Why are myth retellings so appealing?
–Myth retellings feel fresh, partly because the stories aren’t as familiar to most of us.
–The interplay between the immortals and humans satisfies our appetite for the magical.
–In the ancient source material, a lot of it fragments of sagas, plays, or poems, many of the characters are presented in a superficial way. There’s lots of room for an author to round out their personalities and imagine their motives and backs-stories.
My winter-spring challenge featured three books that starred four women central to classical Greek myths and legends. Here they are—the enchanting, the lovelorn, the trapped, the questing—all of them striving to be the heroes of their own lives:
Circe (Madeline Miller) This was my second reading–enough said!
Ariadne (Jennifer Saint) Ariadne was Circe’s niece, and the whole family might be one of the most disfunctional of all time. The story’s easy to follow in the audio version, BTW.
The Daughters of Sparta (Claire Haywood) Were Klytemnesta (the famous murderess) and Helen (whose beauty launched the Trojan War) historical figures? Or merely the main characters in fantasy stories?
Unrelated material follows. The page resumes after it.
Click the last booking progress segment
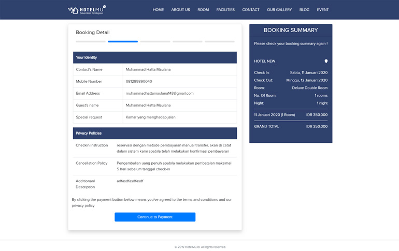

This story chooses to ground them firmly in reality.
I will recommend this book, with a caution. I believe the author was intent on removing all hints of divine intervention from the story, and substituting (and sometimes inventing) completely human motivations, actions, and reactions. But to me their religious belief system was as much part of the sisters’ nature as their craving for affection; their feelings towards spouses, lovers, children, and clan; their need for self-realization and/or revenge.
Did you notice that all three covers are black/orange?
Terra cotta pots and bowls decorated with detailed black figures were popular in ancient Greece. Archaeologists have managed to preserve a lot of black-figure pottery. This piece shows women weaving at a standing loom.